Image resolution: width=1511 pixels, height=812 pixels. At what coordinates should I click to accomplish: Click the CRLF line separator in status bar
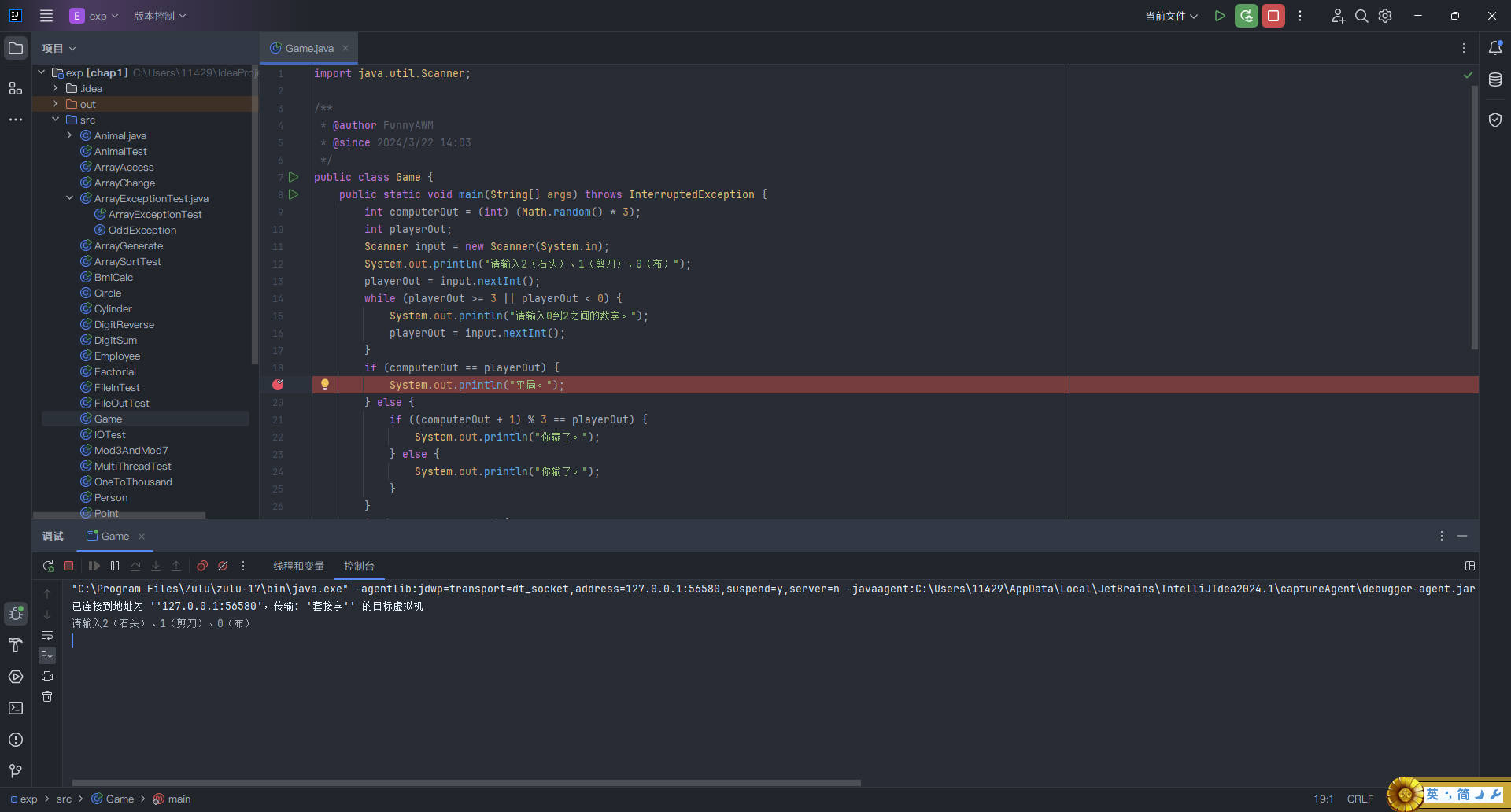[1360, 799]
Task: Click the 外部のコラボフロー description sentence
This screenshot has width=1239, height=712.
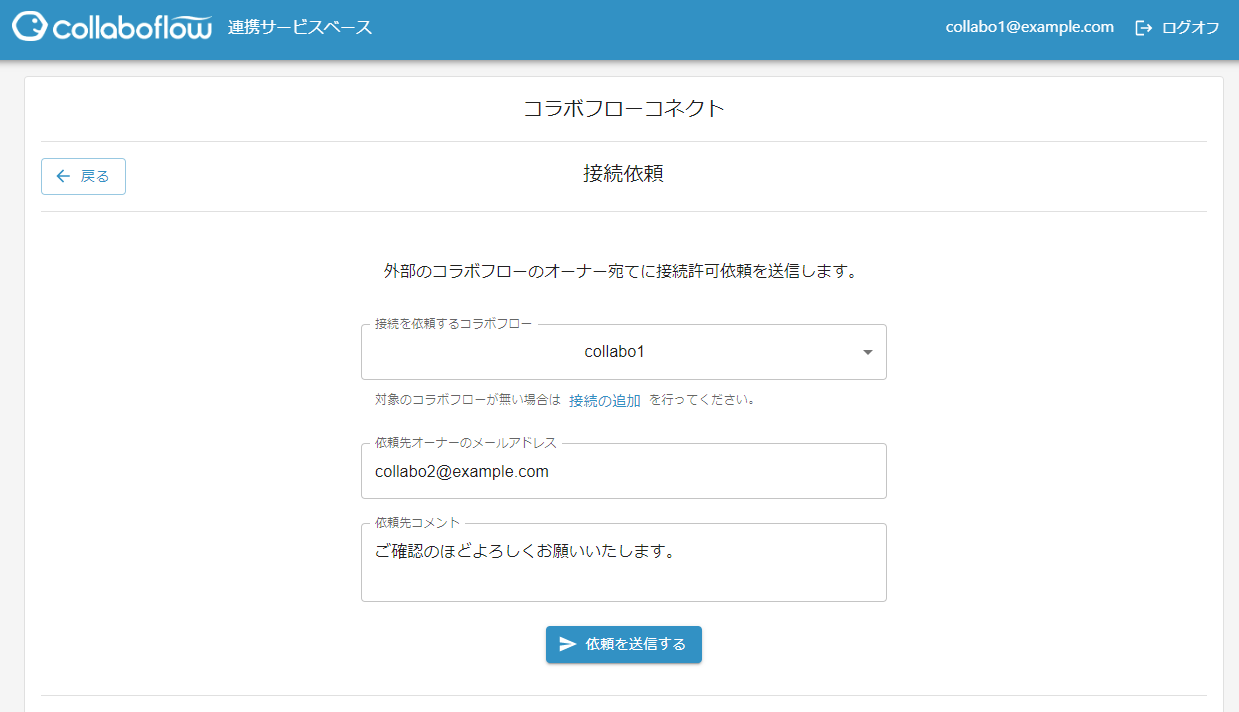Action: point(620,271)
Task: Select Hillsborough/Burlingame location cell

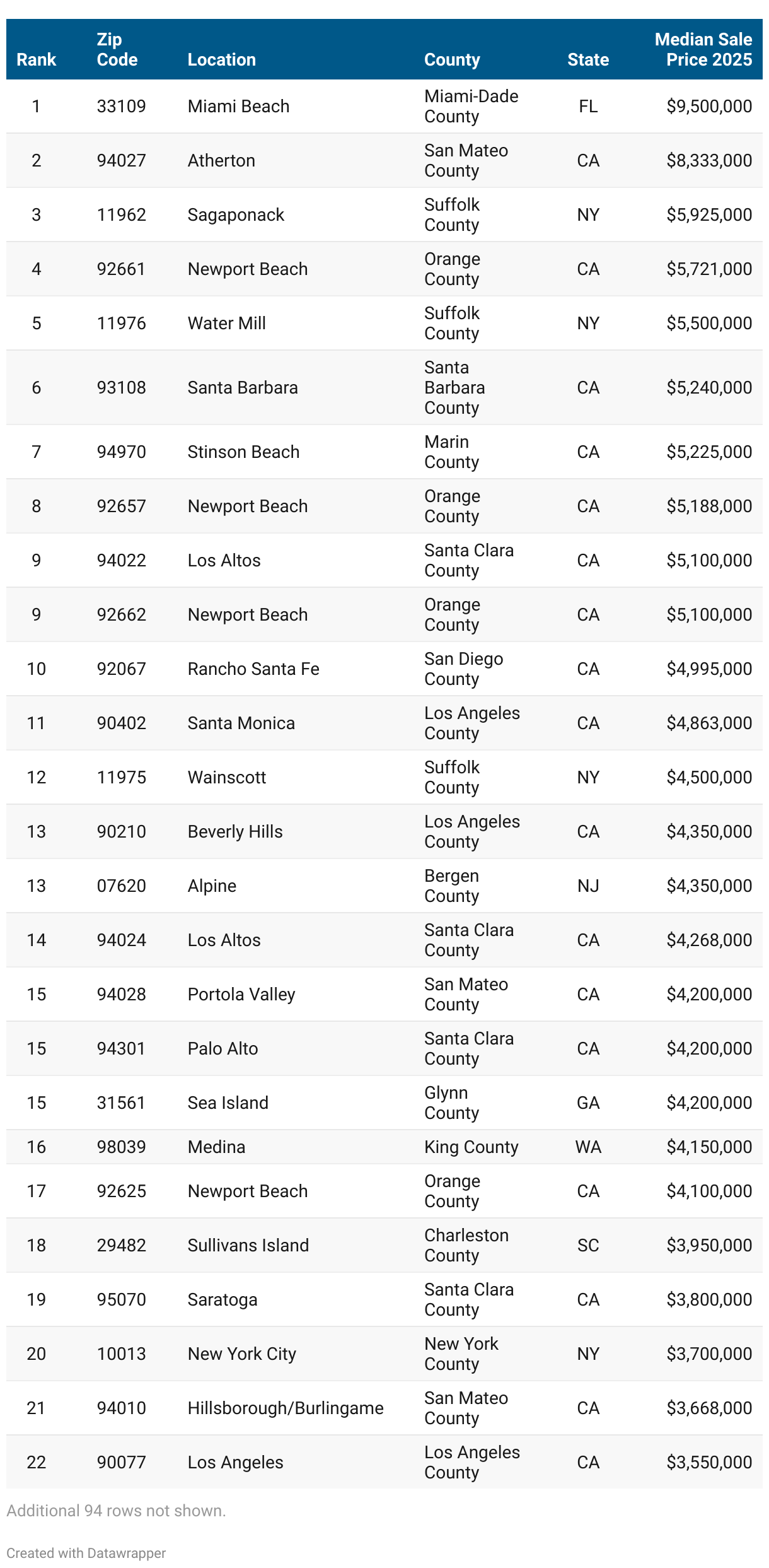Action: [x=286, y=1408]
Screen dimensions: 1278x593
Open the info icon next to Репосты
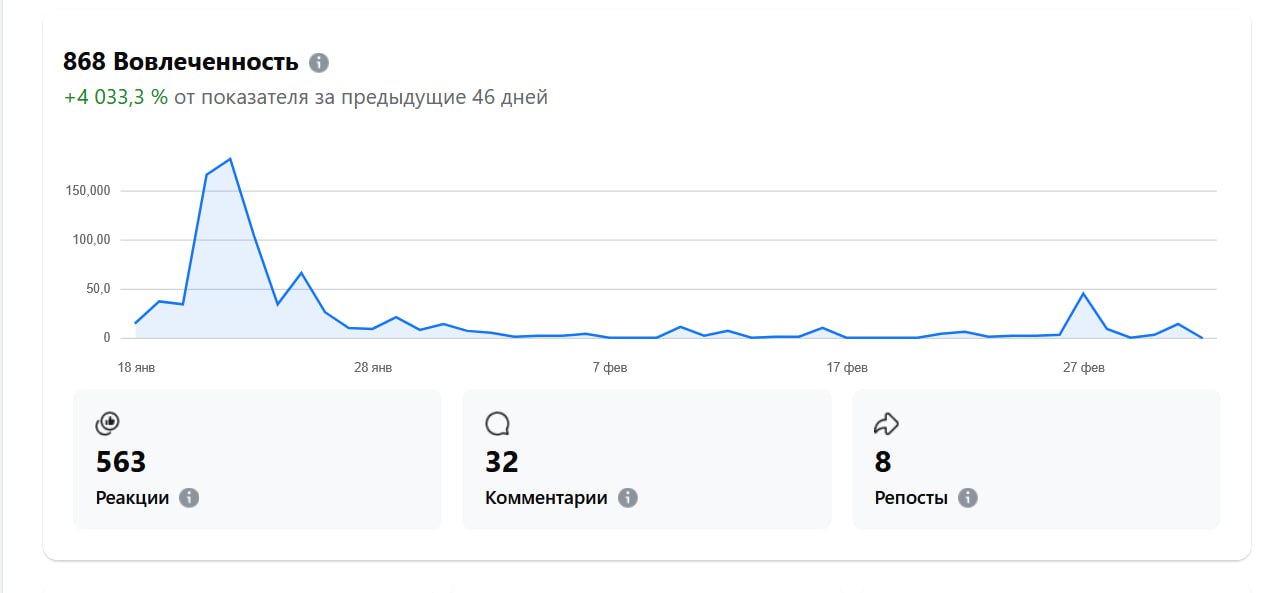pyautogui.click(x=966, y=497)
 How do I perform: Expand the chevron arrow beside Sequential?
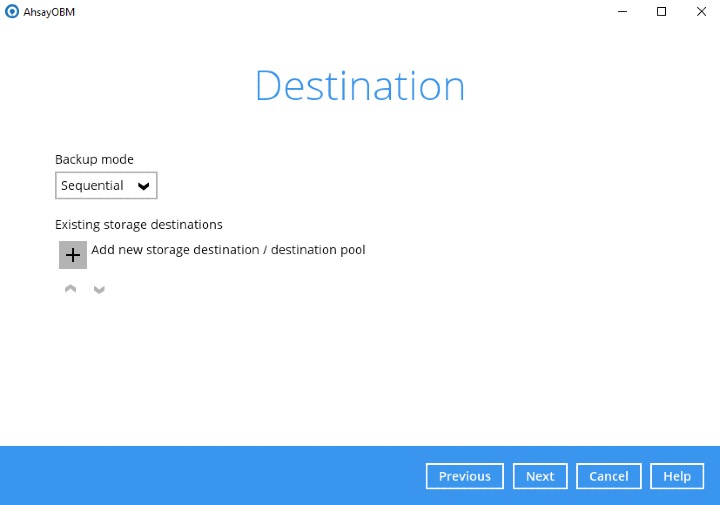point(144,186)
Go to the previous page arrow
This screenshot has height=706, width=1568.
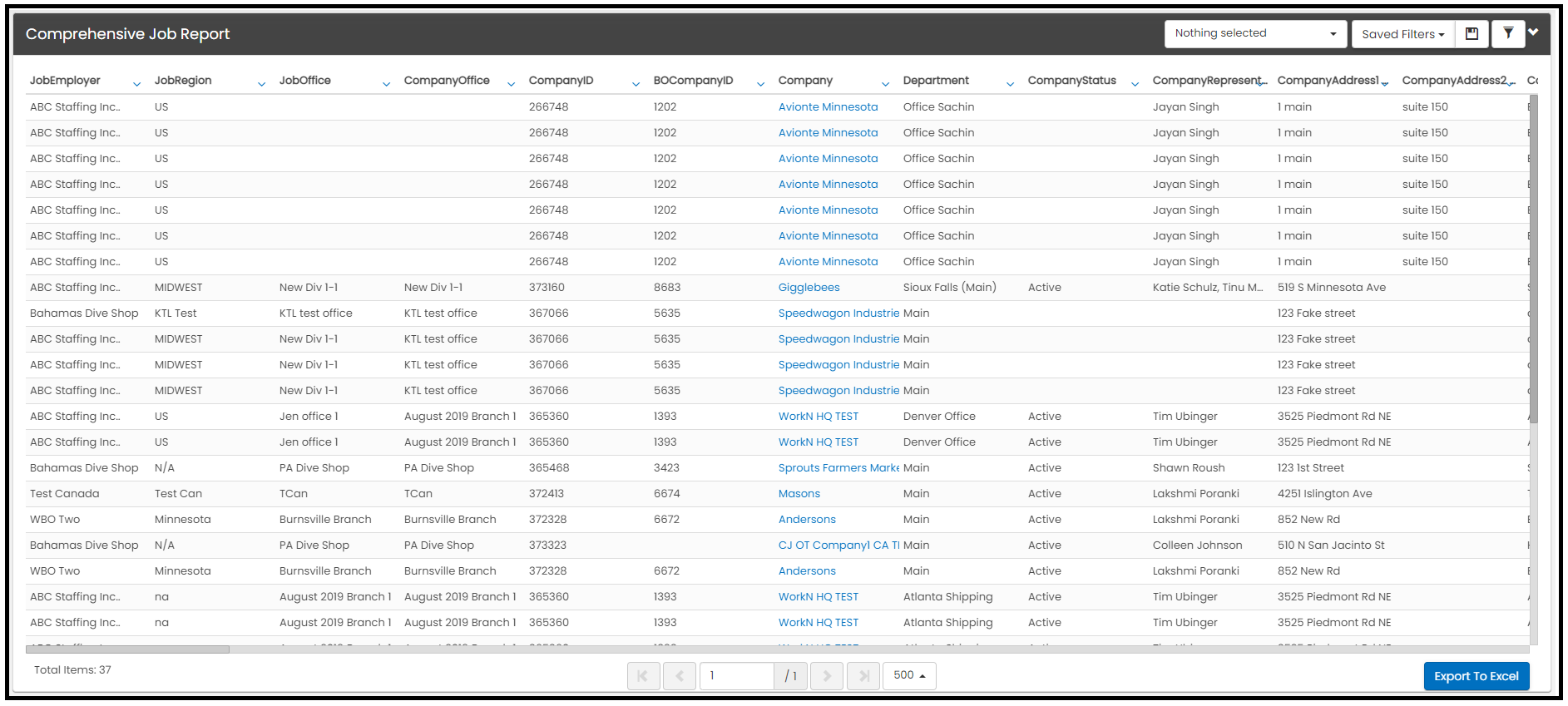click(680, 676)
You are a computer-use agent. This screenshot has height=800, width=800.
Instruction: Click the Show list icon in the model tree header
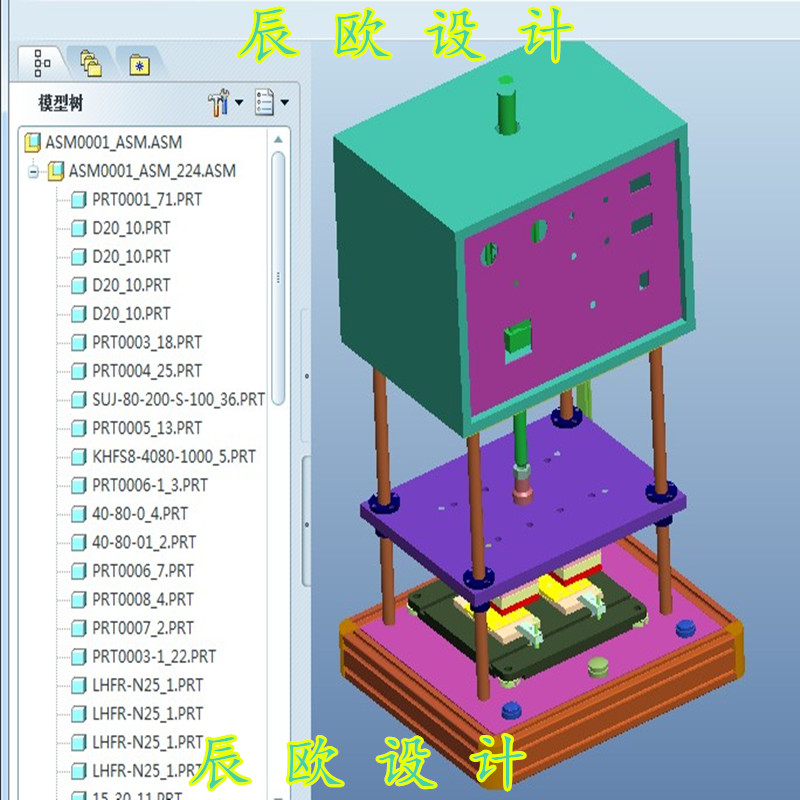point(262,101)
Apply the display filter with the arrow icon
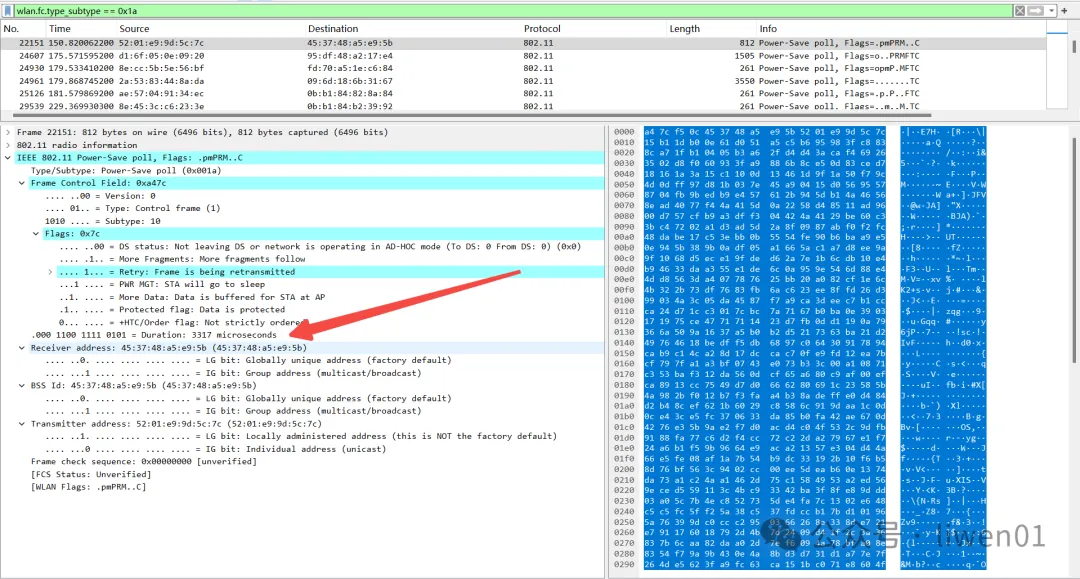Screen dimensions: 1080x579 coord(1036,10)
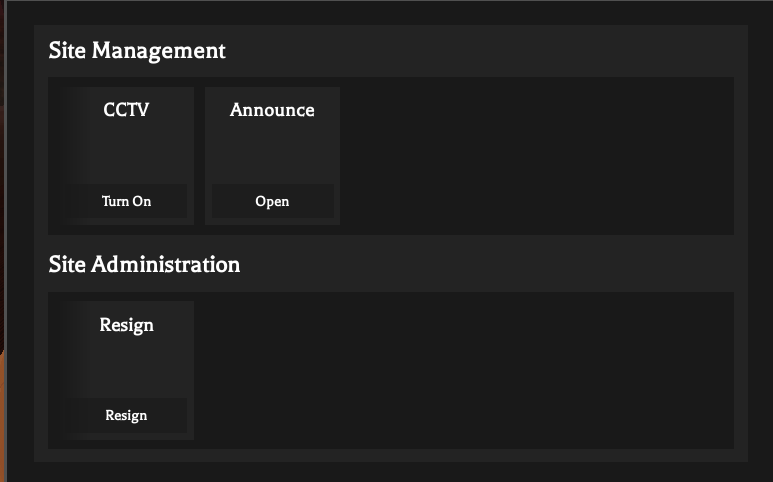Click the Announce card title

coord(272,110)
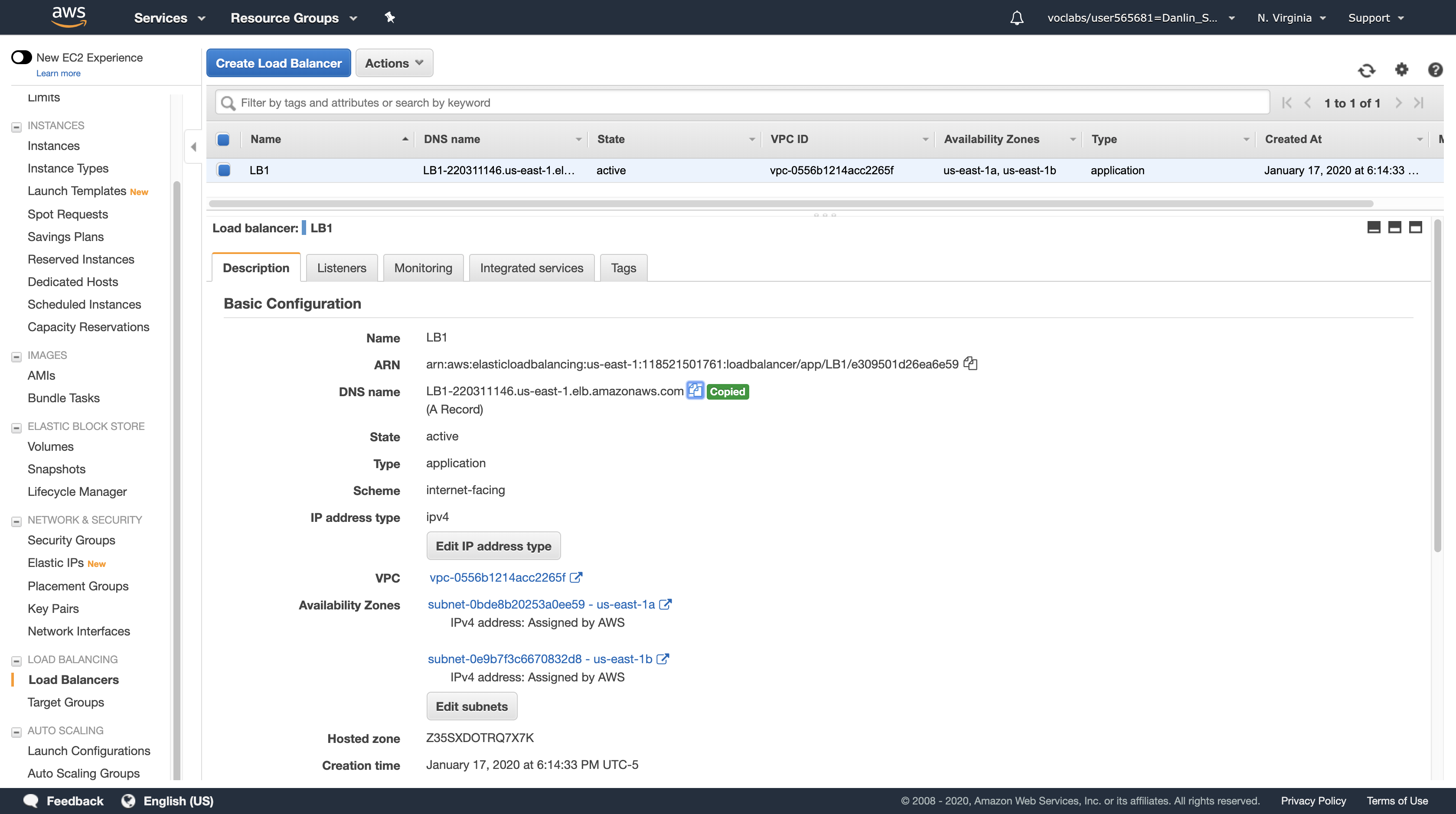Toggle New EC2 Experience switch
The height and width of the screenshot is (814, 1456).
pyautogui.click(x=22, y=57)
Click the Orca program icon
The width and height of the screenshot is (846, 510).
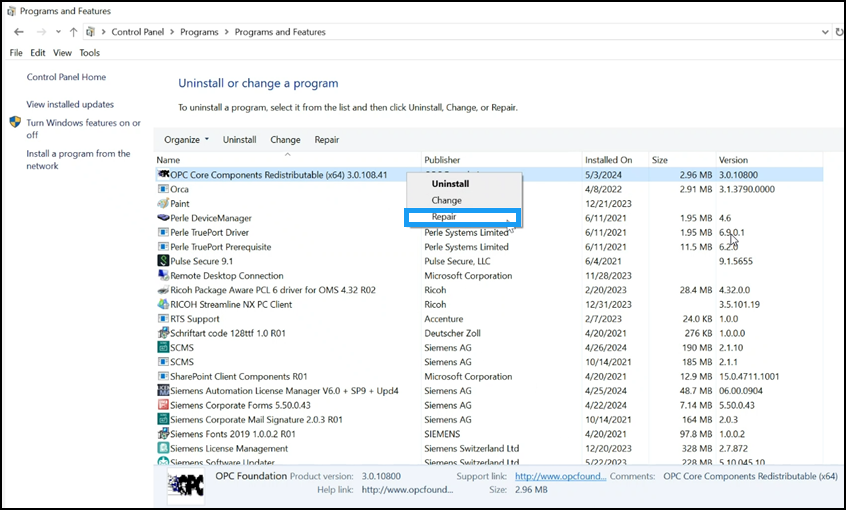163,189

• [To be done]:
Return all of the entries above word for word, leaving out the pictures.

• [Result below]:
Image resolution: width=1511 pixels, height=812 pixels. At what coordinates should I click to accomplish: Click the CRLF line separator in status bar
[1360, 799]
Task: Click the 外部のコラボフロー description sentence
This screenshot has width=1239, height=712.
Action: point(620,271)
Task: Select Hillsborough/Burlingame location cell

Action: [x=286, y=1408]
Screen dimensions: 1278x593
Open the info icon next to Репосты
pyautogui.click(x=966, y=497)
 How do I perform: Expand the chevron arrow beside Sequential?
point(144,186)
Go to the previous page arrow
This screenshot has height=706, width=1568.
click(680, 676)
You are a computer-use agent. This screenshot has height=800, width=800.
Instruction: Click the Show list icon in the model tree header
point(262,101)
Apply the display filter with the arrow icon
Screen dimensions: 1080x579 coord(1036,10)
Click the Announce card title

coord(272,110)
Toggle New EC2 Experience switch
The height and width of the screenshot is (814, 1456).
pyautogui.click(x=22, y=57)
Click the Orca program icon
The width and height of the screenshot is (846, 510).
163,189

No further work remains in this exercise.